To determine what was happening, and the best way to make it happen, the Sandia team used computer simulations generated by coauthor Na Sai from the University of Texas at Austin that suggested which molecular changes to look for. The team also observed changes with the most advanced microscopes at Sandia. including the FEI Titan, an aberration-corrected transmission electron microscope able to view atoms normally too small to see on most scopes.
“The extended test period made possible by the combined skills of our group allowed the reactions to be observed with the amount of detail needed,” said Chou.
Lacking these tools, researchers at other labs had ended their tests before the reaction could complete itself, like a cook taking sugar and water off the stove before syrup is produced, resulting in a variety of conflicting intermediate results.
“Why Stan’s work is impactful is that there was so much confusion as to how this process works and what structures are actually formed,” said Kaehr. “He unambiguously showed that this desirable catalytic form is the end result of the completed reaction.”
Said Sandia Fellow and University of New Mexico professor Jeff Brinker, another paper author, “People want a non-platinum catalyst. Molly is dirt cheap and abundant. By making these relatively enormous surface areas catalytically active, Stan established understanding of the structural relation of these two-dimensional materials that will determine how they will be used in the long run. You have to basically understand the material before you can move forward in changing industrial use.”
Kaehr cautions that what’s been established is a fundamental proof of principle, not an industrial process. “Water splitting is a challenging reaction. It can be poisoned, stopping the molly reaction after some time period. Then you can restart it with acid. There are many intricacies to be worked out.
“But getting inexpensive molly to work this much more efficiently could drive hydrogen production costs way down.”
‘Green’ inorganic photosynthesis
Not requiring electricity to prompt the reaction may be convenient in some circumstances and also keep costs down.
“A molly catalyst is essentially a ‘green’ technology,” said Chou. “We used sunlight for the experiment’s motive power. The light is processed through a dye, which harvests the light. A photocatalytic process stores that energy in the chemical bonds of the liberated hydrogen molecule.
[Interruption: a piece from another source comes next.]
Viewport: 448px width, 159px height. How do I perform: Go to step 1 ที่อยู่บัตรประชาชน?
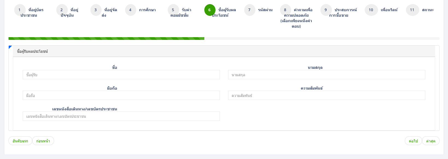click(20, 10)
“It’s photosynthesis, but using inorganic materials rather than plants,” Chou continued. “Plants use enzymes powered by sunlight to break up water into hydrogen and oxygen in a delicate process. We’re proposing a similar thing here, but in a more rapid reaction and with sturdier components.”
Kaehr said, “You could generate hydrogen and use it whenever. Hydrogen doesn’t lose charge over time or suffer from conversion inefficiencies as do batteries in a solar car.”
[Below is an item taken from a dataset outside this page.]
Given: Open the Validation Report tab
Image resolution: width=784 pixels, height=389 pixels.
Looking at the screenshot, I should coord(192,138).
Other paper authors were Ping Lu, Eric Coker, Sheng Liu and Ting Luk, all from Sandia Labs, and Kateryna Artyushkova from the University of New Mexico.
The work was supported by the Department of Energy’s Office of Science, and through its user facilities at the Sandia/Los Alamos-run Center for Integrated Nanotechnologies and National Energy Research Scientific Computing Center. The Texas Advanced Computing Center also added value.